Deeply Leisured, a one-woman show by local Melbourne talent Queenie Bon Bon that details the joys and battles of being a sex worker, played during this season’s 2014 Fringe Festival. I was fortunate enough to see one of the six nights of Queenie’s show—her final performance was last weekend. It’s always fun supporting a fellow sex worker (or a “co-ho,” as Queenie would say) with whatever they’re doing outside of their work, but I didn’t think it would be this much fun. Queenie narrated her short stories on her experiences as a stripper, brothel worker, and all-around fantasy maker. The performance took place in Melbourne’s historically queer Hares & Hyenas bookshop in trendy Fitzroy. She sat, illuminated in symbolic red light, on a desk decorated by books and miscellaneous items. She looked like a modern-day Aphrodite, with her beehive and dangling condom-pack earrings.
It was enthralling and relieving to listen to her hilarious diary-entry style recollections. Her portrayal of sex work, while still being personal to her, seemed to encompass every thought and feeling I’ve ever had about the profession. She managed to put a comedic spin on even the smallest details; from having worlds collide when your butt plug tumbles over your toothbrush in your bag while you’re on the phone with mum to stringing out a service to savor the opportunity to pick the brain of a knowledgeable client. Navigating the simplest things, like choosing which song you’re going to jerk your client off to, are skills specific to sex work, requiring a thought process non-sex workers are unaware of. All sorts of situations require sex worker troubleshooting, like suddenly having stage fright during a golden shower upon finding yourself gazing down at your client’s expectant eyes and ajar mouth.
But the show wasn’t just about the little details of sex worker experience. Queenie touched on some of the bigger issues she faced in her occupation, like being extra careful walking on a loosened floor board at the brothel to ensure she didn’t break a limb. If she did, the brothel wouldn’t provide any sort of accident coverage like other industries in Australia do, and she would be out of work. She talked about using her body as a means of production in a capitalist society and how blow jobs are real jobs. She discussed the hypocrisy of academia and feminism attempting to understand sex work and how these institutions steal sex worker identities and sell them back to us via incomprehensible jargon. Or, as Queenie might say: “So, you’re basically saying I’m a slut?”

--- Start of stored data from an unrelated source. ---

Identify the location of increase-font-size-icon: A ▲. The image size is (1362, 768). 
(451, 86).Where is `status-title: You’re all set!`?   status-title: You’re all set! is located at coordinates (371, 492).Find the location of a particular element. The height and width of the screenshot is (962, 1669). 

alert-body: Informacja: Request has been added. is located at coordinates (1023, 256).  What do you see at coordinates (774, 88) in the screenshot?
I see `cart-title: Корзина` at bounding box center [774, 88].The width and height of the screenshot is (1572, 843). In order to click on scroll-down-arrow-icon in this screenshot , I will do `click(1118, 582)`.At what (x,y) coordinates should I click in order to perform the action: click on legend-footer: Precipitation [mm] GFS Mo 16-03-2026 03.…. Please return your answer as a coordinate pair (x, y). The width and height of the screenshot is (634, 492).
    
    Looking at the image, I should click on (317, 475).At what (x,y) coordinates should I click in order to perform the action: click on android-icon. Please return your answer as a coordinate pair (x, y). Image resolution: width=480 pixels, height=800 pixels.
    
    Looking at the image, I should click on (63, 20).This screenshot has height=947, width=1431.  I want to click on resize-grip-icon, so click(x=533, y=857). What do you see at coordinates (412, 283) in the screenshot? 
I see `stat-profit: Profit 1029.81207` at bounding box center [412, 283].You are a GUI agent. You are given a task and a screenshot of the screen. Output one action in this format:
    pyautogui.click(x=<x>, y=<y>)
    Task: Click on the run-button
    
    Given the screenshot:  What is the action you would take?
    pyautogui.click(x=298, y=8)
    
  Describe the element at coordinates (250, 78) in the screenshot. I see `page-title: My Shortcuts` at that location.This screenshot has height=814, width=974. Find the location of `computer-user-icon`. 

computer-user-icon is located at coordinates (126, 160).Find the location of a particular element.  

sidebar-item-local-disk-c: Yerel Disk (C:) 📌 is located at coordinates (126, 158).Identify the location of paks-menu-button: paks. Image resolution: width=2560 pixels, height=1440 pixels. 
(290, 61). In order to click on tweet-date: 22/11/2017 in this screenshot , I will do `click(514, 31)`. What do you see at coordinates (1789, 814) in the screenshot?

Queenie shed light on the social and political issues faced by sex workers in a comic manner that audiences could easily absorb. She was able to make light of her content without neglecting the more serious elements of her subject matter.
Another thing the show brought home to me is how important it is to have sex workers active in the arts. Queenie’s experiences were similar to my own. But I could never say these things in the way she could to some of the people who needed to hear it the most—the family members of sex workers, especially my own family members. I attended the show with my brother. He is aware of my work, but we don’t discuss it in detail—I’m not comfortable enough to have those two worlds collide. Seeing him laugh and be entertained by the sometimes trivial, sometimes complex problems sex workers face, was a way of having him hear the things I couldn’t say to him directly. And during Queenie’s fantastic performance, I knew my brother understood my work and appreciated what I did, and that meant the world to me.